Stored dataset items
◇ ◇ ◇
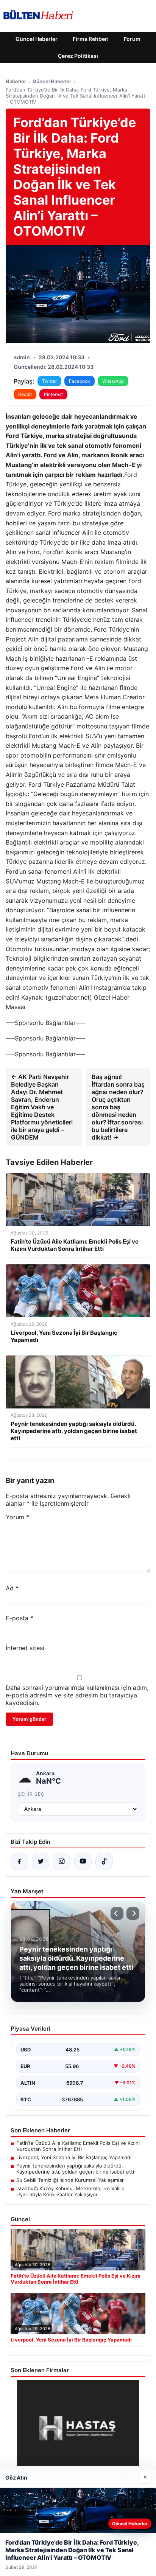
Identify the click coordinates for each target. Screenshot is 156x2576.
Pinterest (53, 394)
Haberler (16, 81)
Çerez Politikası (78, 56)
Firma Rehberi (91, 39)
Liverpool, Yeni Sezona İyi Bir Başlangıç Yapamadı (73, 2157)
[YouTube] (83, 1861)
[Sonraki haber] (132, 1913)
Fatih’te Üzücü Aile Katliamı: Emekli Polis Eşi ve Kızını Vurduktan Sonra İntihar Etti (78, 2146)
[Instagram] (61, 1861)
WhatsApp (113, 381)
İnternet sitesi (25, 1648)
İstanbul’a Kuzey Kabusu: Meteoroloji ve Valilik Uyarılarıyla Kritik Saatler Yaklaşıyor (70, 2191)
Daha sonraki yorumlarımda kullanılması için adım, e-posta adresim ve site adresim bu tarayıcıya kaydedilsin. (77, 1695)
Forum (132, 39)
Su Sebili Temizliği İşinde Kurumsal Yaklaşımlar (70, 2180)
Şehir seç (31, 1794)
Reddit (25, 394)
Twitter (49, 381)
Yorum (17, 1517)
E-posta (19, 1618)
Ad (12, 1588)
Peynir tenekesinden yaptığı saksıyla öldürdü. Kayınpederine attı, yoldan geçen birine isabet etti (75, 2169)
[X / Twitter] (40, 1861)
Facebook (79, 381)
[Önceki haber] (117, 1913)
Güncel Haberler (37, 39)
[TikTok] (104, 1861)
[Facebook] (19, 1861)
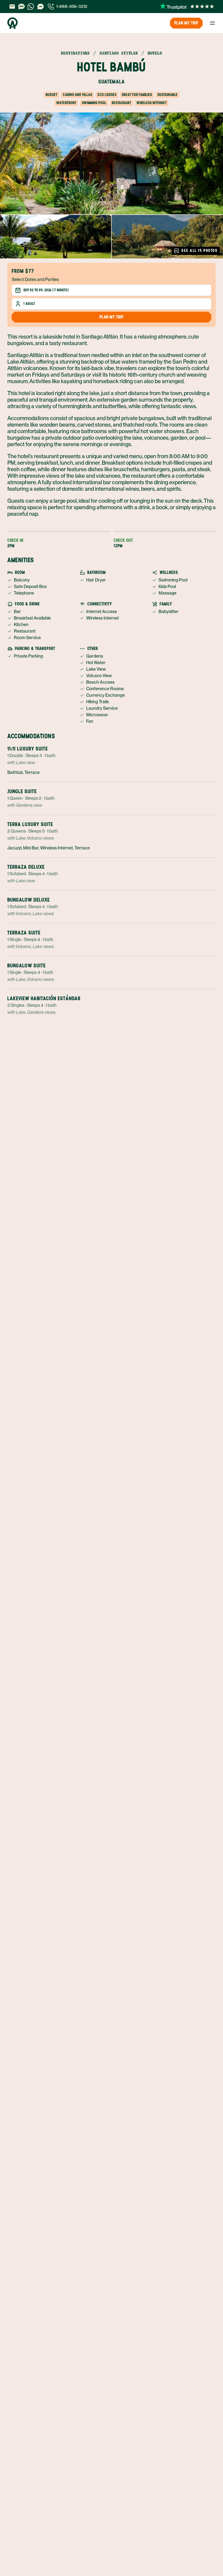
◇ ◇ ◇
What is expected
Write out, word for word, only the lines from the one containing "Pinterest (53, 394)" to the end of the data above; the pictures stay out.

Expected answer
Pinterest (53, 394)
Haberler (16, 81)
Çerez Politikası (78, 56)
Firma Rehberi (91, 39)
Liverpool, Yeni Sezona İyi Bir Başlangıç Yapamadı (73, 2157)
[YouTube] (83, 1861)
[Sonraki haber] (132, 1913)
Fatih’te Üzücü Aile Katliamı: Emekli Polis Eşi ve Kızını Vurduktan Sonra İntihar Etti (78, 2146)
[Instagram] (61, 1861)
WhatsApp (113, 381)
İnternet sitesi (25, 1648)
İstanbul’a Kuzey Kabusu: Meteoroloji ve Valilik Uyarılarıyla Kritik Saatler Yaklaşıyor (70, 2191)
Daha sonraki yorumlarımda kullanılması için adım, e-posta adresim ve site adresim bu tarayıcıya kaydedilsin. (77, 1695)
Forum (132, 39)
Su Sebili Temizliği İşinde Kurumsal Yaklaşımlar (70, 2180)
Şehir seç (31, 1794)
Reddit (25, 394)
Twitter (49, 381)
Yorum (17, 1517)
E-posta (19, 1618)
Ad (12, 1588)
Peynir tenekesinden yaptığı saksıyla öldürdü. Kayınpederine attı, yoldan geçen birine isabet etti (75, 2169)
[X / Twitter] (40, 1861)
Facebook (79, 381)
[Önceki haber] (117, 1913)
Güncel Haberler (37, 39)
[TikTok] (104, 1861)
[Facebook] (19, 1861)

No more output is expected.